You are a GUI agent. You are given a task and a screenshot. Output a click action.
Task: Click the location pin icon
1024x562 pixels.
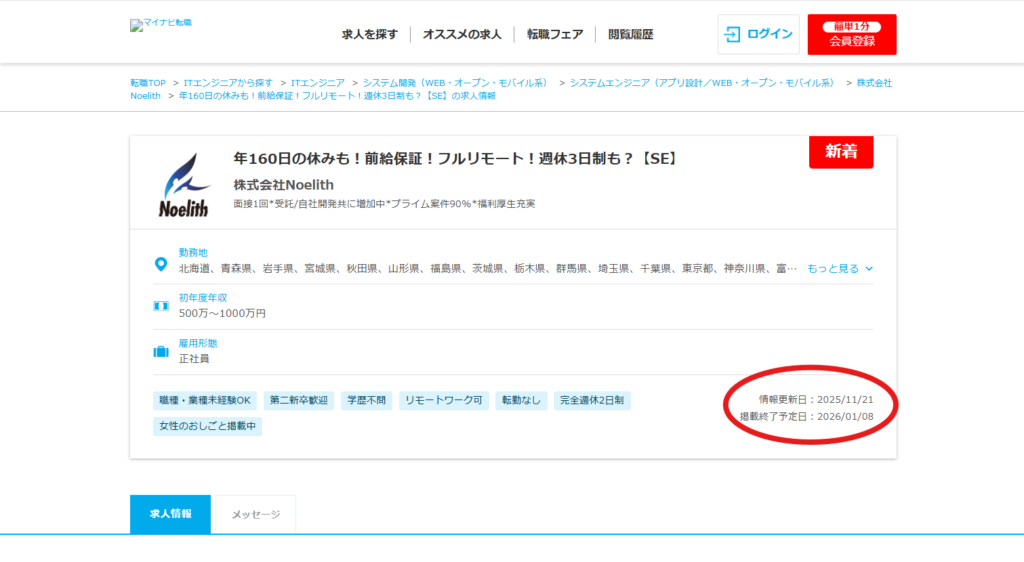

....................

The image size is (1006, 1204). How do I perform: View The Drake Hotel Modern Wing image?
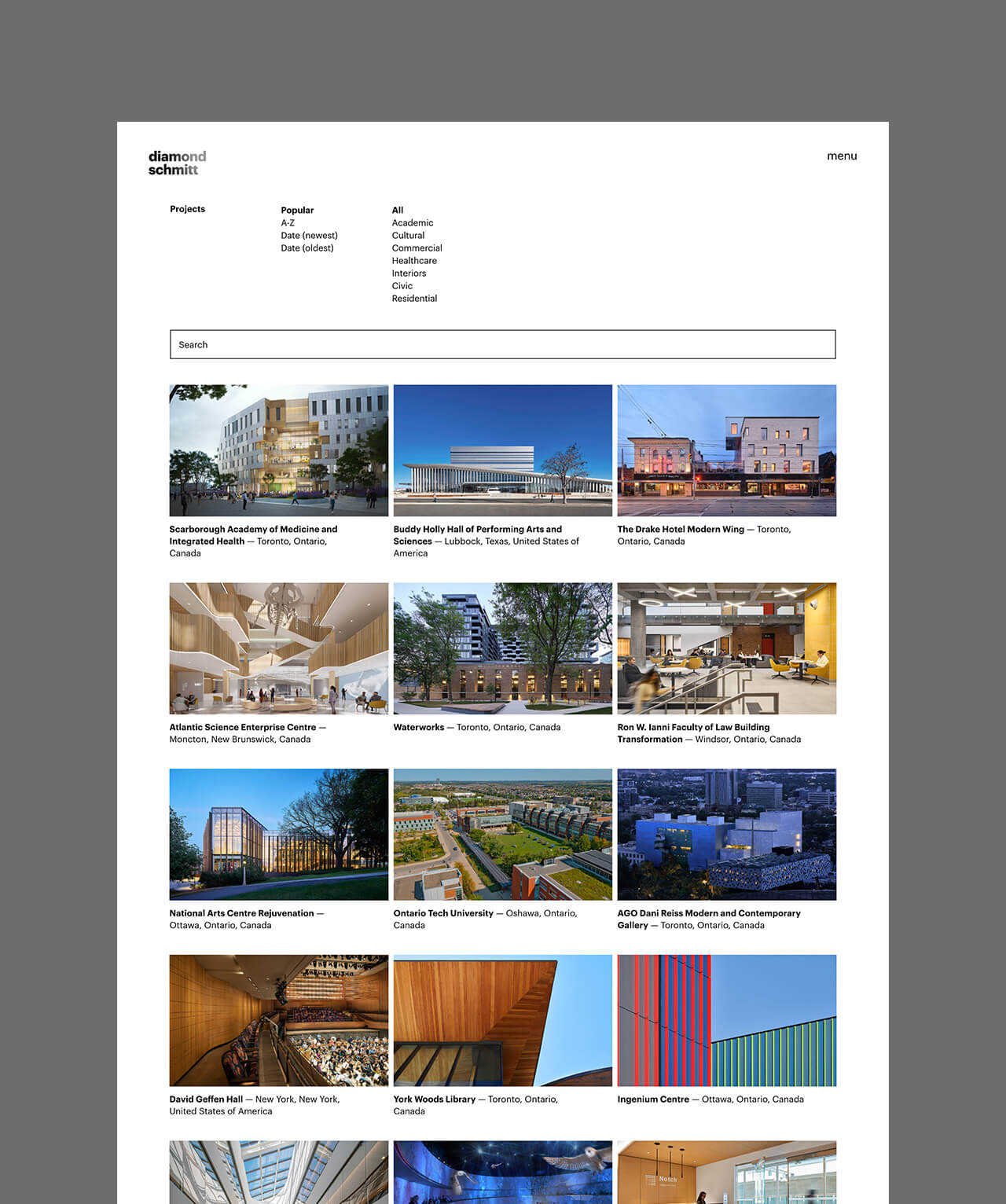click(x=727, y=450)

....................

Taking the entries above, restate exactly those lines that fall between the line with "You are a GUI" and the line with "1024x562 pixels.", keeping both of those lines too.

- **Output of the task**
You are a GUI agent. You are given a task and a screenshot. Output a click action.
Task: Click the location pin icon
1024x562 pixels.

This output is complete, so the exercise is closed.